Pete Ramey is farrier and co-founder of the American Hoof Association. He himself has written 17 of the 31 chapters of the book. The other authors include Dr Robert M. Bowker from Michigan State University (Bowker also teaches at the Australian College of Equine Podiotherapy); Prof Hilary M. Clayton also from MSU; Dr Brian Hampson; Dr Eleanor Kellon; Dr Kerry Ridgway; Dr Debra R. Taylor from Auburn University College of Veterinary Medicine, and Kathryn Watts, BS.

Bowker has contributed 3 chapters. In the first chapter of the book, “The Concept of the Good Foot: Its Evolution and Significance in a Clinical Setting”, Robert Bowker talks about basic and advanced external and internal anatomy of the equine foot, about morphology, development (or degradation) of the bones, cartilages, ligaments, vasculature, neurology and other tissues of the equine foot. In a second chapter, Bowker presents a detailed analysis of the growth mechanisms of the hoof from the foal to adult horse. In his third chapter, he discusses the horse’s foot as a neurosensory organ through which the horse perceives his environment. He gives a detailed analysis and descriptions of the nervous systems of the equine foot, how they influence the synchronisation of limbs and the body, and how the hoof protects the horse from injury.

Brian Hampson presents the foot of the wild horse. He discusses the results of Australian Brumby Studies. With six different environments, we find six different “natural” feet. He suggests that much can be learned from the study of wild horses, and some of the assumed ideals may need to be re-evaluated.

Hilary Clayton discusses gait analysis and hoof mechanics during locomotion.

Kerry Ridgway, in his chapter “Equine Ulcers: Are We Seeing Just the Tip of the Iceberg?”,  draws a link between equine ulcers and hoof health. He argues that equine ulcers affect, among other things, movement, and thus hoof form and conformation.  He states that GI ulcers are far more common than most realise. He gives detailed descriptions of ulcer diagnosis, prevention and treatment.

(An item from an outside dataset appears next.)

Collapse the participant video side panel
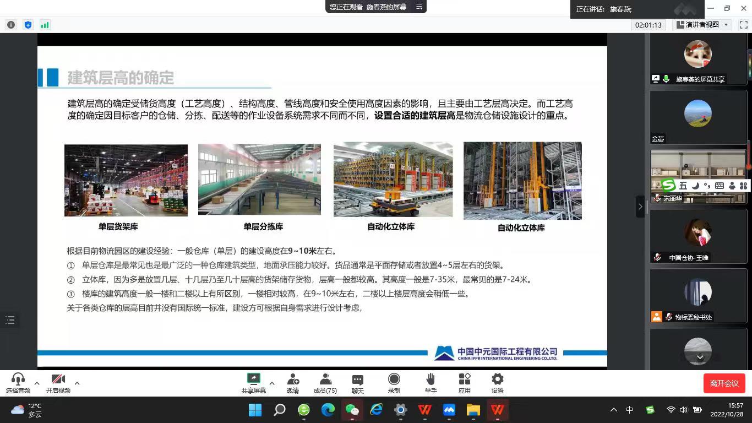Image resolution: width=752 pixels, height=423 pixels. coord(640,207)
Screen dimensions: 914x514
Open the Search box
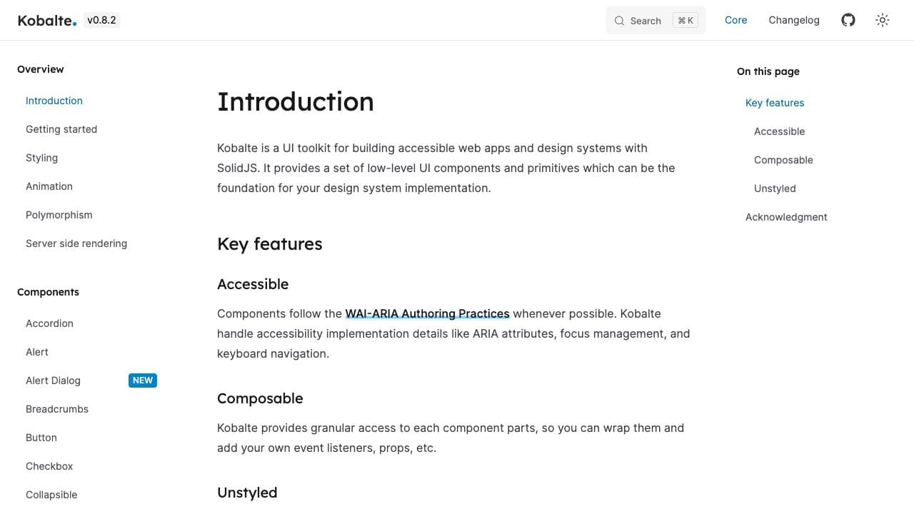click(x=655, y=21)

Eleanor Kellon has contributed four chapters. She first discusses metabolic laminitis. She presents a history of our understanding of Equine Metabolic Syndrome, and detailed diagnostic and treatment considerations including husbandry, medications and supplements. In another chapter, Kellon gives an overview of specific nutrients and their effects on hoof growth and hoof quality. In a separate chapter, Kellon discusses hay analysis, and how to read and interpret feed analysis. In her fourth chapter, Kellon gives detailed instructions on how to balance the horse’s diet.

Kathryn Watts discusses carbohydrates in pasture plants as “a moving target” and various presentations of laminitic horses and grass sugar effects. She gives a detailed description of grass sugars and how weather patterns, fertilization, and other plant health factors affect them (and fluctuations throughout the day and year).

In two separate chapter, Debra Taylor discusses the veterinary management of the laminitis patient, and radiographic imaging of the laminitis patient.

In his 17 chapters, Pete Ramey writes about hoof care theory. He presents a “brief but critical overview of the trimmer and farrier’s role at the horse”. In separate chapters, he discusses how to evaluate and trim the sole, the frog, the bars, the heel, and heel height. A chapter deals with the care and rehabilitation of the hoof walls and lamellar attachment. He also discusses the distal descent of P3, under-run heels, low/high heel syndrome, club foot, angular deformities, contracted heels, laminitis, and navicular disease. Donkeys and mules find special consideration in a separate chapter.

Ramey also directs his attention to various hoof boots, epoxy systems, casting systems, synthetic shoe packages, and metal shoe packages. He closes the book with his reflections and a call for long-term studies into how to treat healthy and compromised horses and hooves to overcome the current state in hoofcare – a state he suggests is dominated by opinion rather than evidence.